Exercise directions:
Look through the data below and extract, unchanged, the lines from the one that contains "You are a GUI" to the one that contains "Terms & Conditions", both included.

Task input:
▬▬▬▬▬▬▬▬▬▬
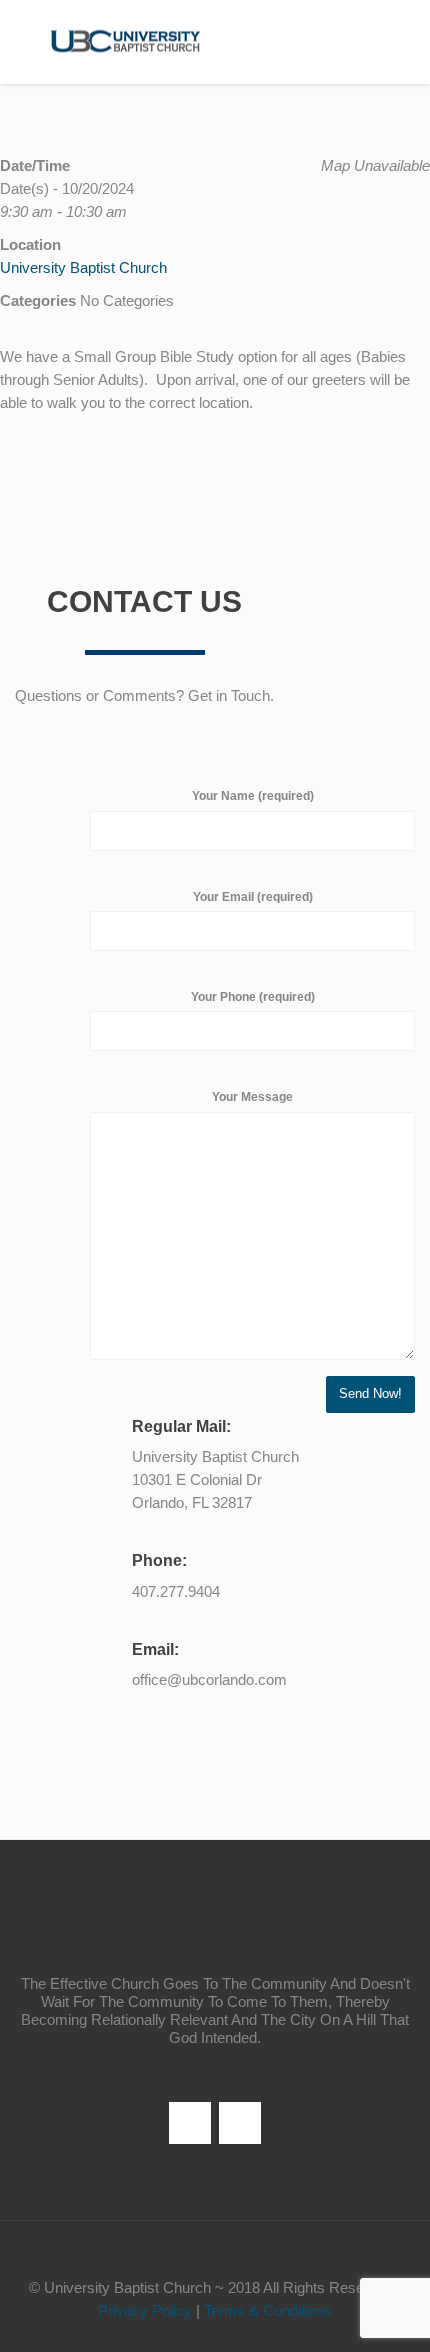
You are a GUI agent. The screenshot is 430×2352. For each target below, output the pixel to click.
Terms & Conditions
▬▬▬▬▬▬▬▬▬▬
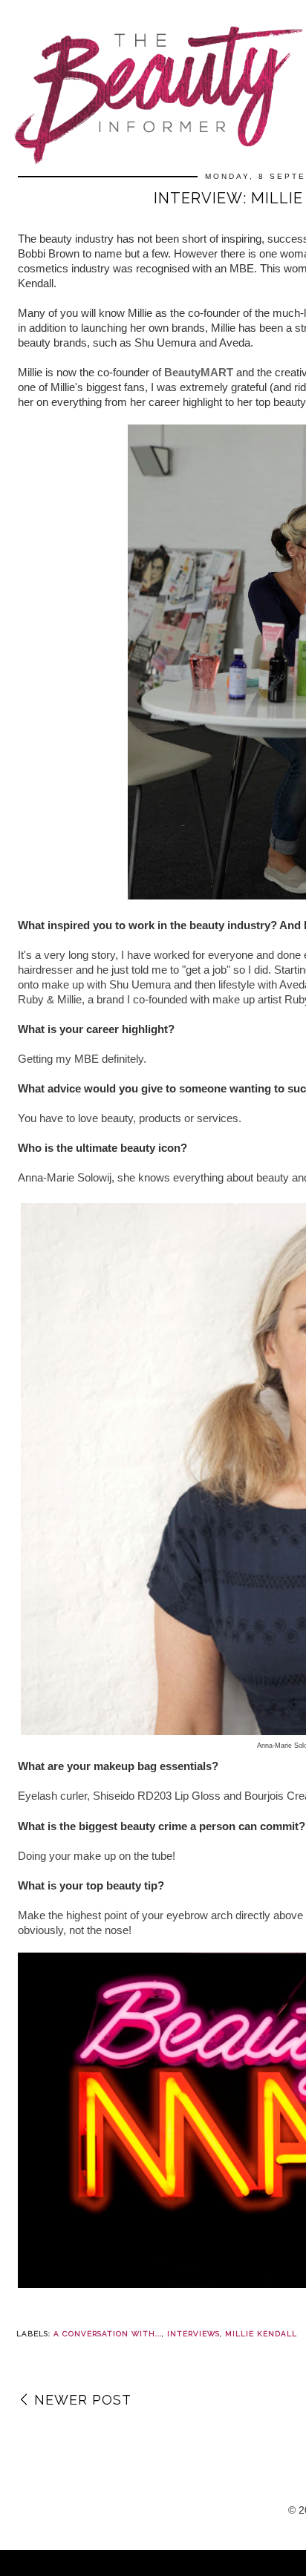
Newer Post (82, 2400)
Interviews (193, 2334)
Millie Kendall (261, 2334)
▬▬▬▬▬▬▬▬▬▬
Problem solution:
You are a GUI agent. The screenshot is 430×2352. For each target below, output the pixel to click.
Terms & Conditions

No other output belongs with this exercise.